Wenn es das Wetter im Sommer zulässt, wenn also der Wasserstand niedrig und weder Unwetter noch starker Wind angesagt ist, kommt Karin Schwörer mit ihrem Boot und einigen Freunden hierher.
Bierbänke, Biertische, Bistrotische, voll bepackte Kühltaschen und Sonnenschirme inklusive.
"Es gibt nichts schöneres", sagt die Allensbacherin. "Urlaub? So ein Tag auf der Sandbank ist besser." An diesem Tag hat sie eine Freundin Nadiya Orel mit ihrem Sohn Alxander sowie ihren Stammtischfreund Paul Seeberger dabei.
1972 gab es bei einem Wasserstand von 2,37 ein Inselfest, als sich die Sandbank sich über das Wasser erhoben hatte. Roland Dost, damals wie heute SÜDKURIER-Mitarbeiter aus Radolfzell, erinnert sich: "Fahnen wehten im kühlen Märzwind und die Bürgerkapelle formierte sich in ihren historischen Uniformen."
Auf einer alten Lädine brachten verkleidete Fischer eine schwere, gravierte Steinplatte, die als Gedenkstein auf der Kiesinsel platziert wurde. Derzeit lässt sich der Stein durch die paar Zentimeter Wasser bestens lesen: "Auf dieser Insel spielte die Bürgermusik am 26.3.1972 bei einem Pegelstand von 2,37 Metern."
Einige Legenden ranken sich um die Sandbänke. So seien sie lediglich künstlich aufgeschüttet und zu Klosterzeiten hätten sie den Wachen zur Beobachtung des Schiffsverkehrs gedient. Verbunden wären sie mit einem Kaiserweg.

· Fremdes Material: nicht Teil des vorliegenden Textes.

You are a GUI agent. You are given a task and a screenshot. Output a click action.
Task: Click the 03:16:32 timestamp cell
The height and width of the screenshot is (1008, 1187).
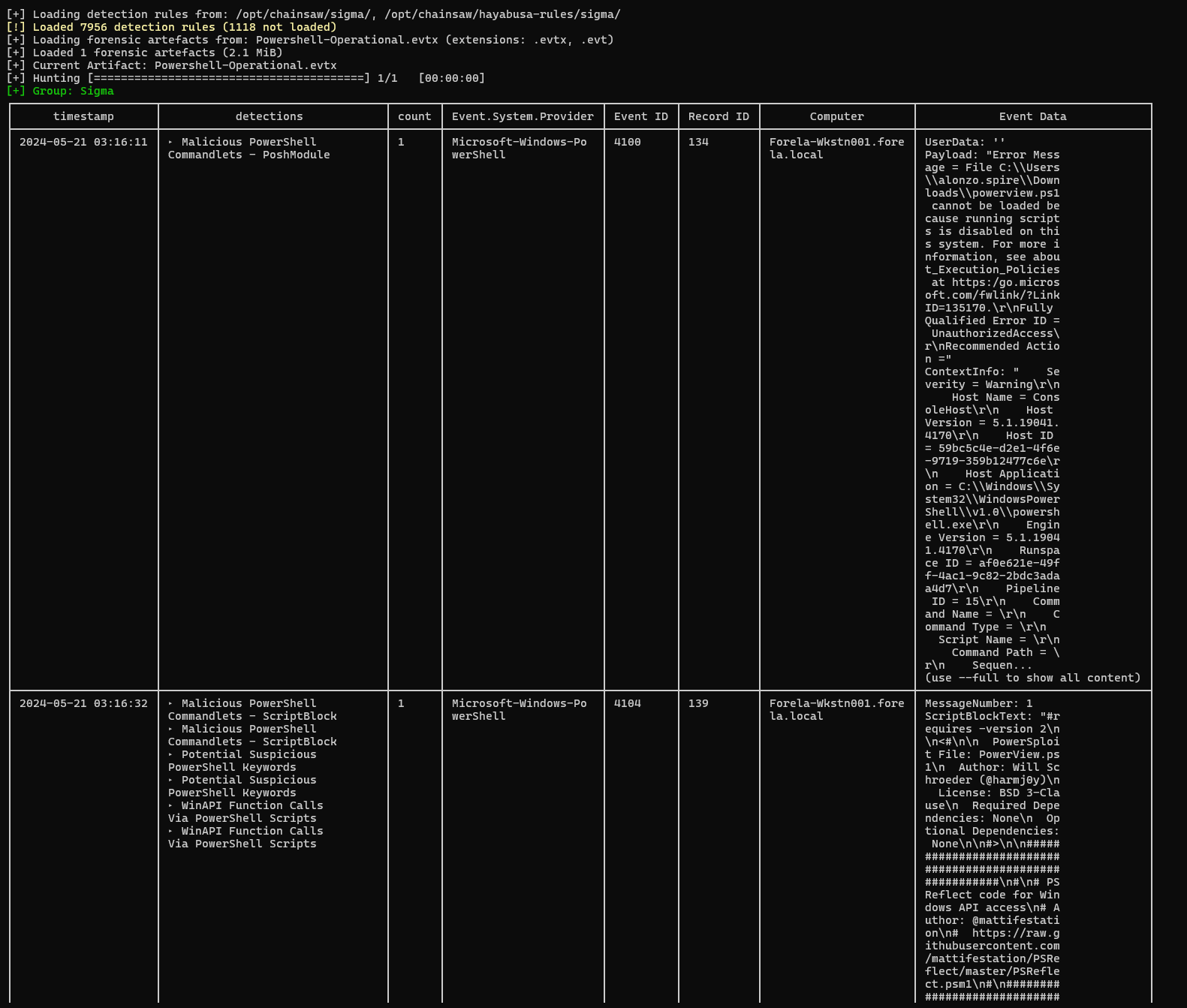83,703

Das letzte Wachhäuschen, so erzählt die Legende, sei 1780 entfernt worden.
Legende? Experte winkt lächelnd ab
Karl Wehrle, der Reichenauer Kultur- und Tourismus-Chef, winkt lachend ab: "Da ist nichts dran. Das wüssten wir." Eine weitere Legende besagt, dass zu Zeiten der alten Römer eine Landbrücke zwischen Mettnau und Reichenau bestand. Die Menschen malten sich aus, dass Kelten oder Römer die Landbrücke künstlich erbauten und ihr den Namen Kaiserweg, Kaiserstraße oder Kaiserbrücke gaben.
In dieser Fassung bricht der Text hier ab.